New Crowd at the VAMC

by James Glaser
January 9, 2006

Every war brings a new crowd of men and now women to Veteran's Administration Medical Centers. When you are first discharged, you tend to bunch up at the VA with people your own age, but after years of going, you figure out that veterans from every war are in the same boat as you are. Everyone gets frustrated with doctors who have English for a second language, and the lines and long waits can drive you nuts.

After a while though, you start to notice that the older fellows waiting for their appointments seem to have more patience and have learned to take things in stride. Sometimes when you are stuck waiting for some test in a room with vets from other wars, you start listening to what they are saying to each other and realize that their concerns and needs are about the same as yours, and you notice that their disabilities are almost exactly what you suffer from.

I was at the Tallahassee VA clinic this last week and noticed some very young men. When these young veterans sit in a room with World War II and Korean War vets, they stick right out. Most of the guys in the waiting room, including me, could have been these new young warriors' fathers or grandfathers. You see someone that young with an obvious war wound and your heart goes out to them, and you remember what it was like when you first started coming to the VA.
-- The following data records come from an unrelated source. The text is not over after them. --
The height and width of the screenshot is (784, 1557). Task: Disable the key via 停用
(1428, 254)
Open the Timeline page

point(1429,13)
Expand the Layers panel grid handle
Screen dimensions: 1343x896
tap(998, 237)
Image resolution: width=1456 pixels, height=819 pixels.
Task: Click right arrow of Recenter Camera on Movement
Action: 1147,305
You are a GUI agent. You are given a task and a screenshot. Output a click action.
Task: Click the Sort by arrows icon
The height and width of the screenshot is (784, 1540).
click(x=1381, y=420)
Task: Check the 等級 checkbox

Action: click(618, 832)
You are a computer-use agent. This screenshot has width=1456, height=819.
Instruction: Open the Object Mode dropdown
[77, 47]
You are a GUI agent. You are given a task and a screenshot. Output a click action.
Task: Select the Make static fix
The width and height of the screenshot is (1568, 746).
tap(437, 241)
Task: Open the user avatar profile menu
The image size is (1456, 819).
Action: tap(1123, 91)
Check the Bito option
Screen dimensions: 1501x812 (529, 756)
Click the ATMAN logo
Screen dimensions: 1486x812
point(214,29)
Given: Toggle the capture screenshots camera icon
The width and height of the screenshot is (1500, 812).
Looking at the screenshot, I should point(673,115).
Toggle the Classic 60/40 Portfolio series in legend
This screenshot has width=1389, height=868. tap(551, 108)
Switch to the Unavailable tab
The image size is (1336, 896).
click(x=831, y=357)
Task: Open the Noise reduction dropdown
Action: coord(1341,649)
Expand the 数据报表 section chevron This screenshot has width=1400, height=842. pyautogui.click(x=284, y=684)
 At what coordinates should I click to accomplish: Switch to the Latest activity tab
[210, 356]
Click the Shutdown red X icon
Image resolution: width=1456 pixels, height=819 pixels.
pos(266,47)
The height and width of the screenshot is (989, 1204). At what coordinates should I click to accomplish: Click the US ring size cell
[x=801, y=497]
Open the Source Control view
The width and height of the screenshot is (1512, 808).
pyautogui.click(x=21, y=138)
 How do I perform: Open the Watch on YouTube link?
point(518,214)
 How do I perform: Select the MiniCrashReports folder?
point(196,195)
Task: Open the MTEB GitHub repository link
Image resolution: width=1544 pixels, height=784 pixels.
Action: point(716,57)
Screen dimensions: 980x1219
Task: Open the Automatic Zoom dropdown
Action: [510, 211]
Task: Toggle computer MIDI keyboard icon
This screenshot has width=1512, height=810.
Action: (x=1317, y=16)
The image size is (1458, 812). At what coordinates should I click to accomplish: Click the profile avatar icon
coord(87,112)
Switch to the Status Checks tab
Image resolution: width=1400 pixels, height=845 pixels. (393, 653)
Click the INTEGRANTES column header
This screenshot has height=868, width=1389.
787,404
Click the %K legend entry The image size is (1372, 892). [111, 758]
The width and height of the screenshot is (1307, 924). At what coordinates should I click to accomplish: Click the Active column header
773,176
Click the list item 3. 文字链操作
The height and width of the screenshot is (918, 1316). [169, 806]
Thinking back to when I came home from Vietnam, even in the midst of a loving family and friends, I felt so isolated. I know that these guys most likely have no one at home with whom they can talk about what happened to them either. With time, many Iraqi War vets will realize that everyone at the VA hospital or clinic can relate to what they are feeling in some way. Even the guys who never saw combat still had the experience of military life. Some of the older wounded from past wars look so good, you are surprised to learn that both of their legs are not theirs. You might watch and see a guy doing everything you can do, but he has metal prostheses for hands. Sometimes blind veterans amaze you as you watch them move around the halls.

This past week at the Tallahassee clinic, I saw a young man who had taken a bullet or piece of shrapnel in the face, and he didn't look good at all, but I was able to talk to him, and I think the fact that I was able to look him in the eye, and not away, opened up a chance for conversation. We didn't talk about his wound, that will be for another time I hope, but we did as we used to say in the Marines, "shoot the shit" for quiet awhile and he did laugh a few times.

A long time ago I was at the Tomah, Wisconsin VAMC and there was a vet there, WW II, who had taken a round in the face, too. He looked horrible to me. Every day I sat across from him in the chow hall, and finally after a long time, I was able to talk to him. I learned his "story," and he told me that the VA would always be his home now, because he couldn't take the stares and the pity he thought every one had for him. Seeing this young soldier from today's war brought that vet in Tomah and his problems back to my mind.

I didn't handle the sight of that man very well in Wisconsin, and I have always felt bad about that. I had a hard time looking him in the eye, and I'm sure he could tell. Maybe he was used to that. Maybe he was resigned to the fact that people will always have a hard time looking at him, but he taught me something. He taught me that there was a man behind the wound, and by the time I left there I could see him. So last week I got off to a better start with that young wounded soldier. I was able to look past the wound and talk to him and not let his wound hide who he was.

In every war we have, young men and women pay a heavy price. Most of them that pay the highest price, we might never see, because there are VA hospitals all over this country that house veterans who, like that vet at Tomah, will call the hospital their home.

Yes, today we have great advances in medicine, and operations can help fix up almost any wound, but for some, that means scores of operations and years of suffering and that takes a toll on a veteran's mind. Some veterans come home with parts of their minds blown away, and no amount of surgery will ever help restore them.

They say that a thousand WW II vets die every day now, and you would think that the VA would be almost deserted, but with each and every war we fill the ranks of VA right back up. The wars in Iraq and Afghanistan have added hundreds of thousands more young Americans to waiting lists at the VA. This past week 30 Soldiers and Marines were killed in Iraq, they won't need the VA, but those wounded will. In this war, there have been over 16 wounded for each killed.

For every American killed or wounded, there are many more who will require help some time in the future for the wounds that can't be seen. So we shouldn't forget the many Medics and Corpsman who tended to those injured and dying in combat, because they will need psychological therapy. Then there are the troops that must put their comrades in body bags. Next there are those at "graves registration," where the dead Soldiers' and Marines' bodies are cleaned up and placed in metal coffins for their return home. Many or all of the troops associated with each trooper killed and wounded will need some help in the future dealing with the trauma associated with combat. Hopefully they will all get that help at a VA Medical Center. There they will find other veterans willing to give them the understanding few can, because only those who have fought in a war know what this war in Iraq is really costing.